### Recorded information
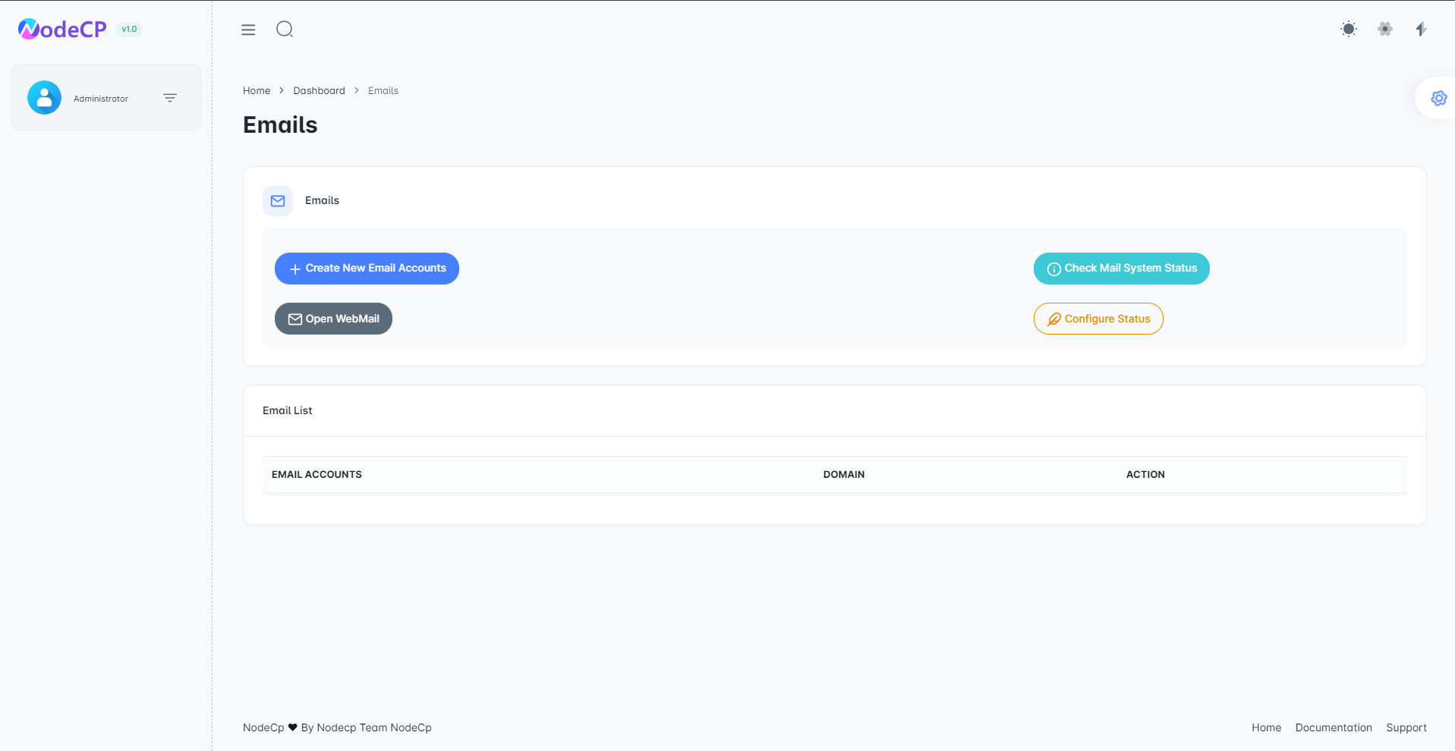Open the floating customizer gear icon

* * *

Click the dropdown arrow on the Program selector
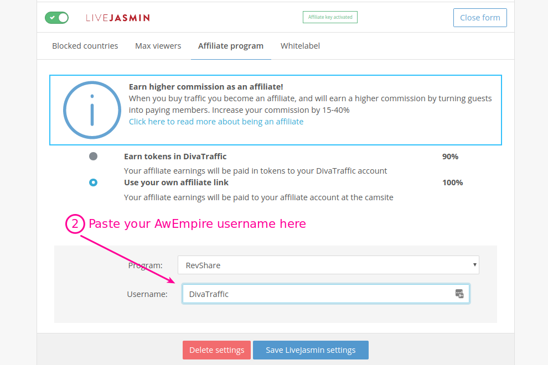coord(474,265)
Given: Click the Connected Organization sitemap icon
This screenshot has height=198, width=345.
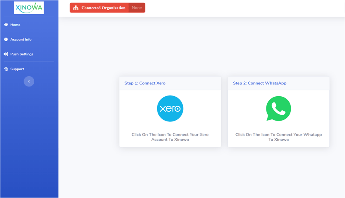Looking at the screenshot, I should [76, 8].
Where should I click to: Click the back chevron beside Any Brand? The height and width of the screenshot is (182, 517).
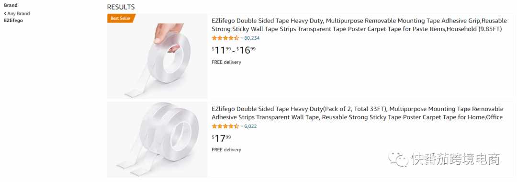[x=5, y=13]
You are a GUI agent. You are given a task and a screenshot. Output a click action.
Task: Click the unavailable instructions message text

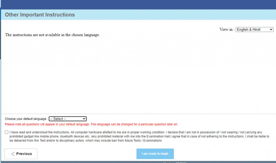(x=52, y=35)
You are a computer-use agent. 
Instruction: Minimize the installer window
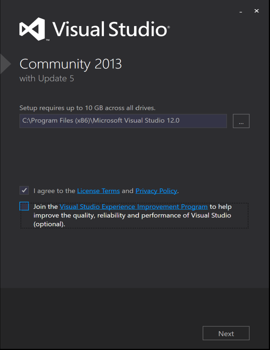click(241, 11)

### What to do
Switch "installer window" to "setup window" in the items from the line with "Given: Click the" up to and including the line with "click(241, 11)". Return only those lines, otherwise unchanged, and leave out the pictures.

### Written response
Given: Click the Connected Organization sitemap icon
This screenshot has height=198, width=345.
Looking at the screenshot, I should [76, 8].
Where should I click to: Click the back chevron beside Any Brand? The height and width of the screenshot is (182, 517).
[x=5, y=13]
You are a GUI agent. You are given a task and a screenshot. Output a click action.
Task: Click the unavailable instructions message text

(x=52, y=35)
You are a computer-use agent. 
Instruction: Minimize the setup window
click(241, 11)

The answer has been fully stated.